[Stored data]
************

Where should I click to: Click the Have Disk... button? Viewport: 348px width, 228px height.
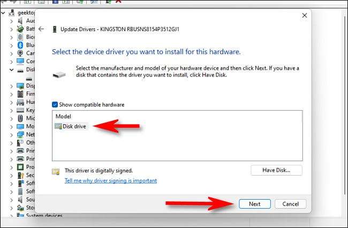pyautogui.click(x=276, y=170)
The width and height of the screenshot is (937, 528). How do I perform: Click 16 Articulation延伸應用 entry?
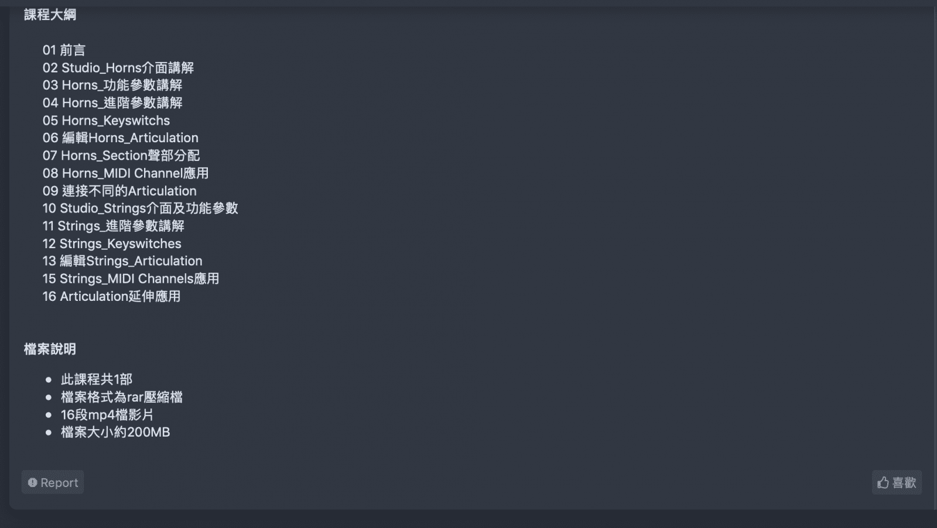pos(111,296)
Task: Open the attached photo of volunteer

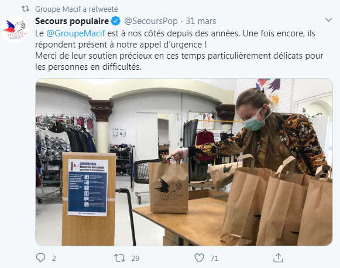Action: (x=184, y=162)
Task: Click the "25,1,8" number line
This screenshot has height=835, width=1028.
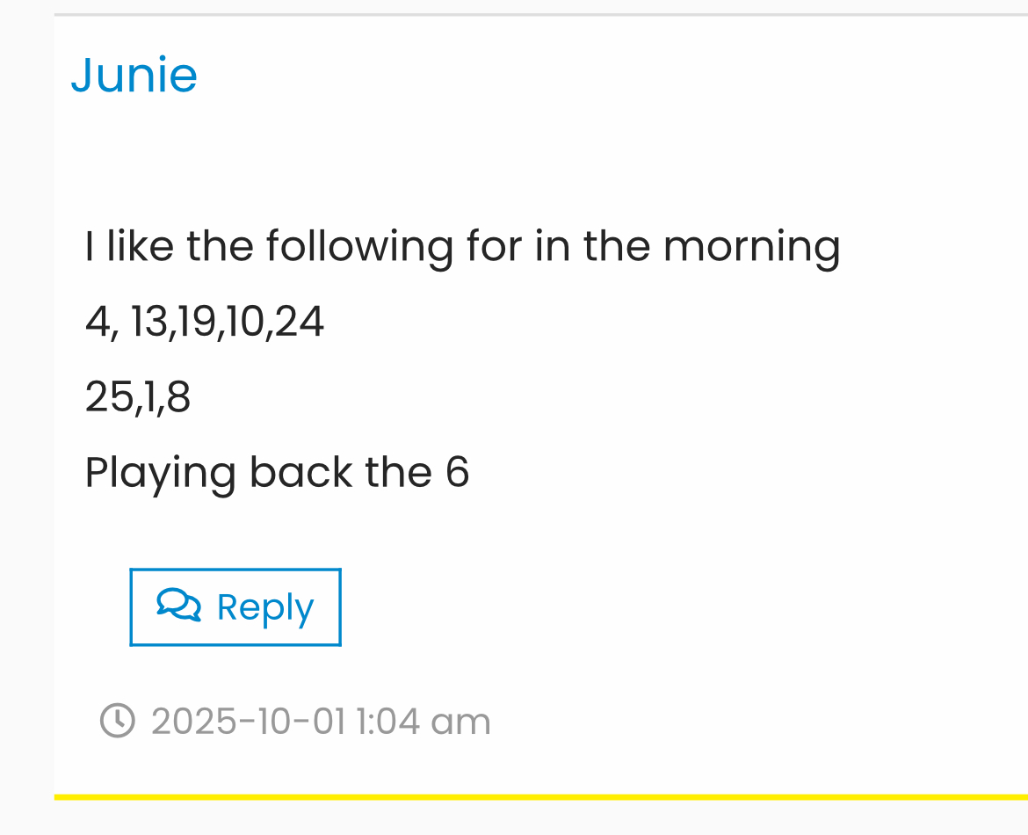Action: tap(138, 397)
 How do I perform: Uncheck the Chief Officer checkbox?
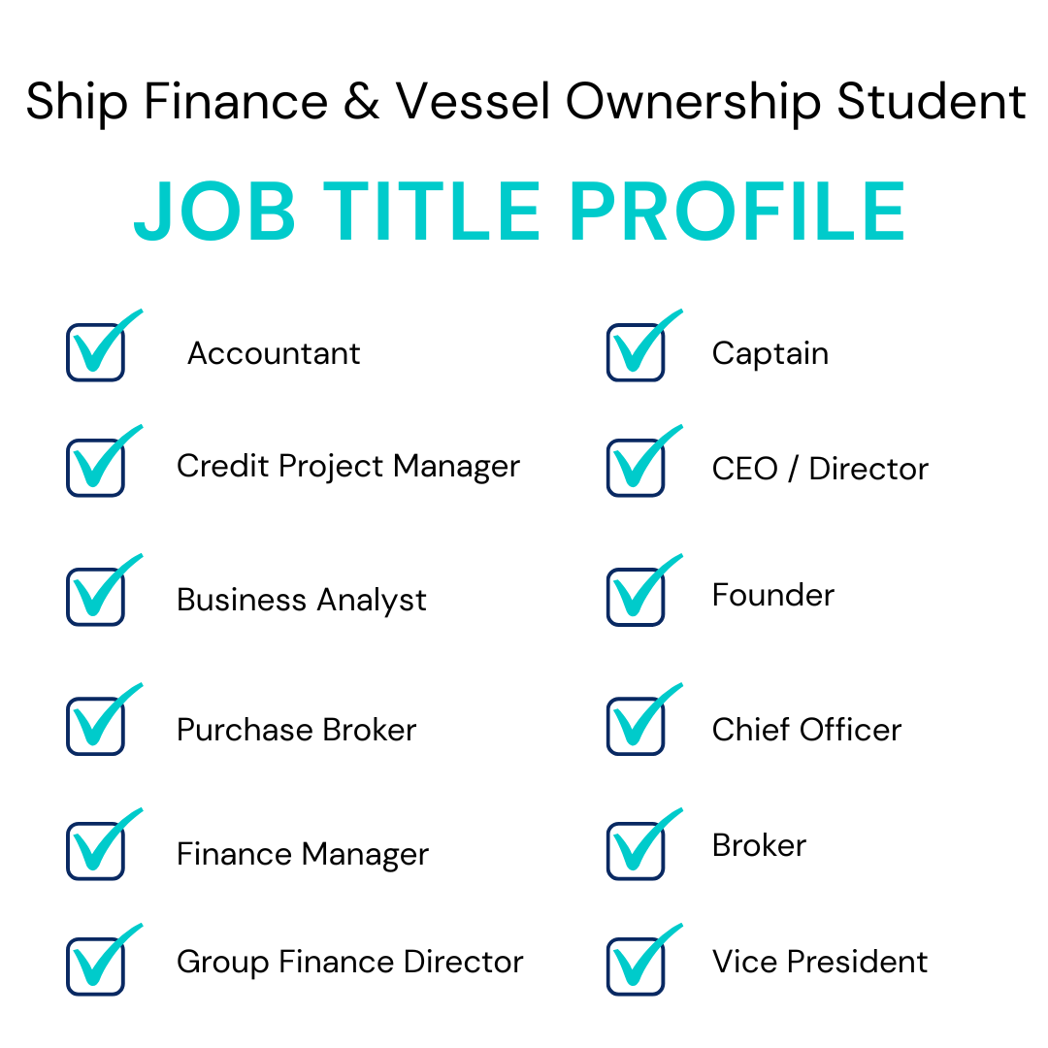click(x=636, y=726)
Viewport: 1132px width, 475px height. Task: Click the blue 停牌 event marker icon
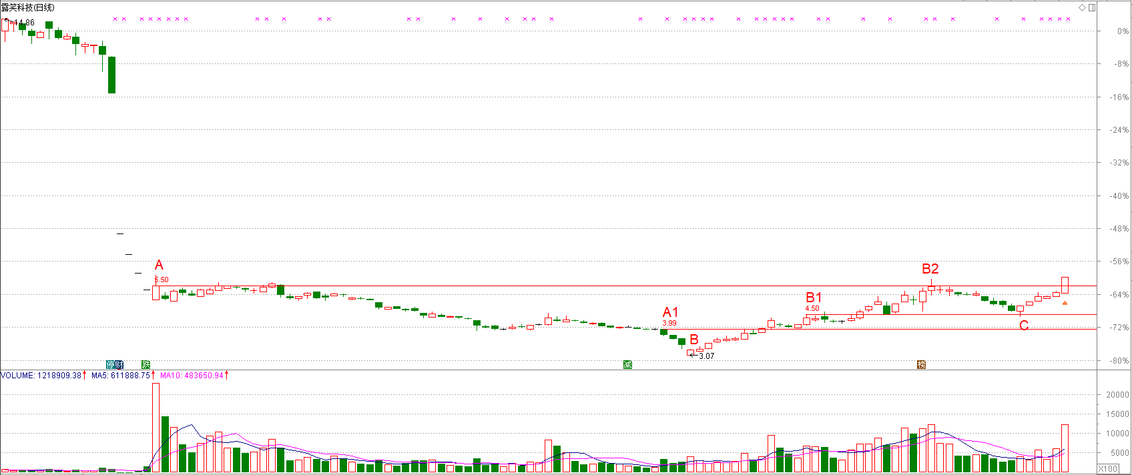pos(115,364)
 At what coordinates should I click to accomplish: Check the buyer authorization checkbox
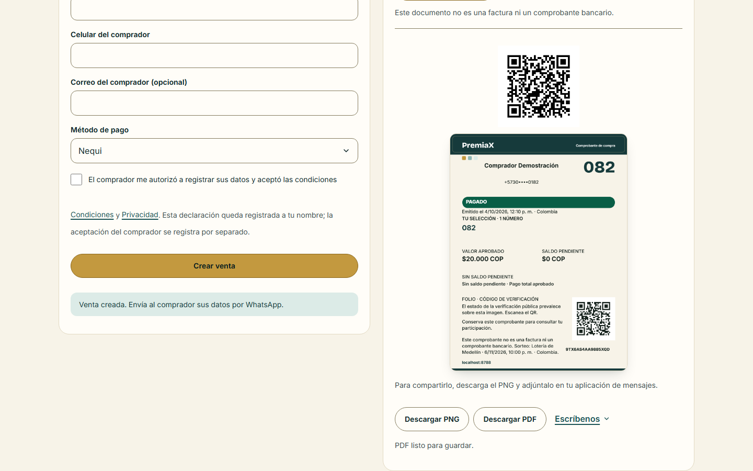76,180
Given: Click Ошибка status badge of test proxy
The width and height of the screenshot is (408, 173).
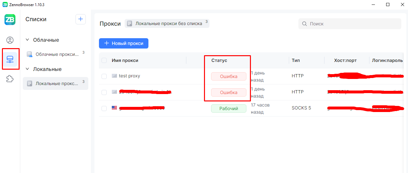Looking at the screenshot, I should (228, 76).
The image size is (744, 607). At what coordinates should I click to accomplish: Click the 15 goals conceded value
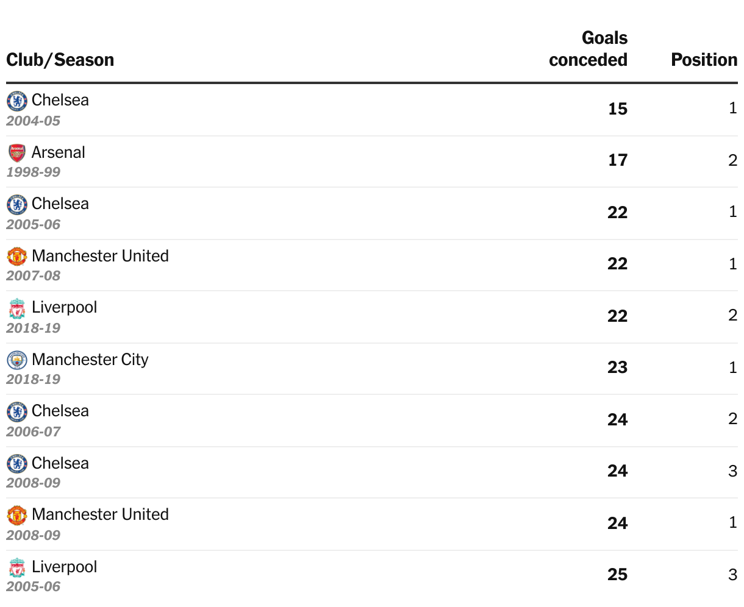(617, 109)
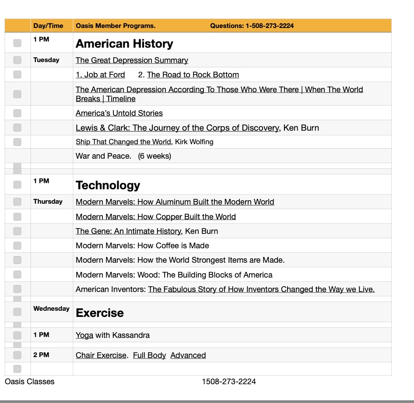Follow The Gene: An Intimate History link
The width and height of the screenshot is (414, 403).
click(x=128, y=231)
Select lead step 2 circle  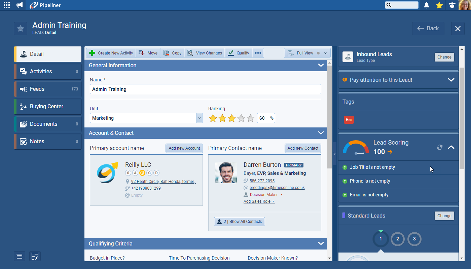point(398,239)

************

To do: Your task is to return the lines above, from the first one up to and including the line containing "Given: Click Ошибка", minus any pictures.

Your response:
Where should I click to: Click the Have Disk... button? Viewport: 348px width, 228px height.
pyautogui.click(x=276, y=170)
The width and height of the screenshot is (937, 528). How do I perform: Click 16 Articulation延伸應用 entry?
pos(111,296)
Task: Open the attached photo of volunteer

Action: (x=184, y=162)
Task: Click the "25,1,8" number line
This screenshot has height=835, width=1028.
Action: tap(138, 397)
 How do I perform: Uncheck the Chief Officer checkbox?
click(x=636, y=726)
Viewport: 1132px width, 475px height. Task: Click the blue 停牌 event marker icon
pos(115,364)
 At what coordinates should I click to accomplish: Check the buyer authorization checkbox
76,180
Given: Click Ошибка status badge of test proxy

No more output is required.